● **Exercício proposto**
Transcreva, sem qualquer alteração, a passagem do texto sobre a contagem de prazos nas notificações eletrónicas que se inicia com as palavras "Assim, a notificação" e termina em "via postal registada.".

● **Texto selecionado**
Embora a notificação ao patrono seja efetuada eletronicamente, isso não significa que se tenha por referência para a contagem do prazo a data da elaboração da notificação e a respetiva inserção no sistema.
Na contagem de prazos são aplicáveis as disposições do Processo Civil (art.º 37º da citada L. n.º 34/04).
Atento o disposto no n° 5 do art. 21°A da Portaria n°114/2008, com a redação dada pela Portaria n°1538/2008, de 30/12, presume-se “feita a expedição no terceiro dia posterior ao da elaboração, ou no primeiro dia útil seguinte a esse, quando o final do prazo termine em dia não útil".
Também assim o art.248º, nº1, do NCPC, quanto às notificações eletrónicas aos mandatários.
Assim, a notificação por transmissão eletrónica presume-se feita no terceiro dia posterior ao da expedição, ou no primeiro dia útil seguinte a esse, quando o final do prazo termine em dia não útil.
Não se fez diferenciação relativamente à notificação via postal (n.º 3 do artº 254º do CPC), concedendo-se assim, também, para a expedição por via eletrónica o mesmo lapso temporal que era concedido ao envio da correspondência por via postal registada.

● **Material de origem**
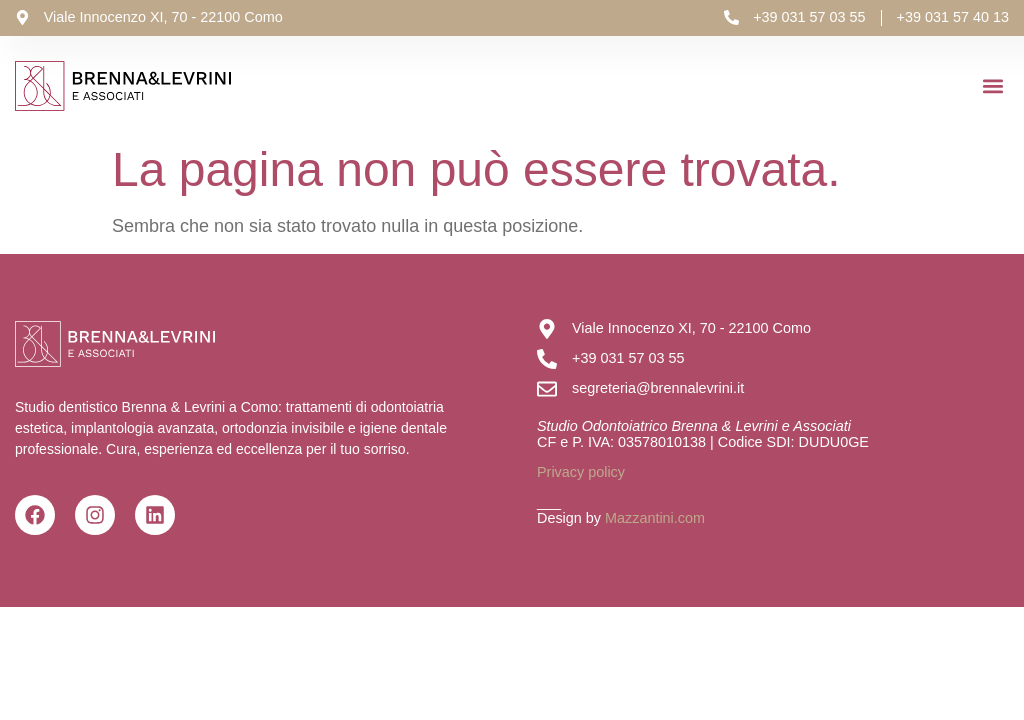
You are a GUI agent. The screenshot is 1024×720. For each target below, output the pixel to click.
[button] (992, 86)
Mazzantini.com (655, 518)
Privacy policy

● **Resolução do exercício**
Assim, a notificação por transmissão eletrónica presume-se feita no terceiro dia posterior ao da expedição, ou no primeiro dia útil seguinte a esse, quando o final do prazo termine em dia não útil.
Não se fez diferenciação relativamente à notificação via postal (n.º 3 do artº 254º do CPC), concedendo-se assim, também, para a expedição por via eletrónica o mesmo lapso temporal que era concedido ao envio da correspondência por via postal registada.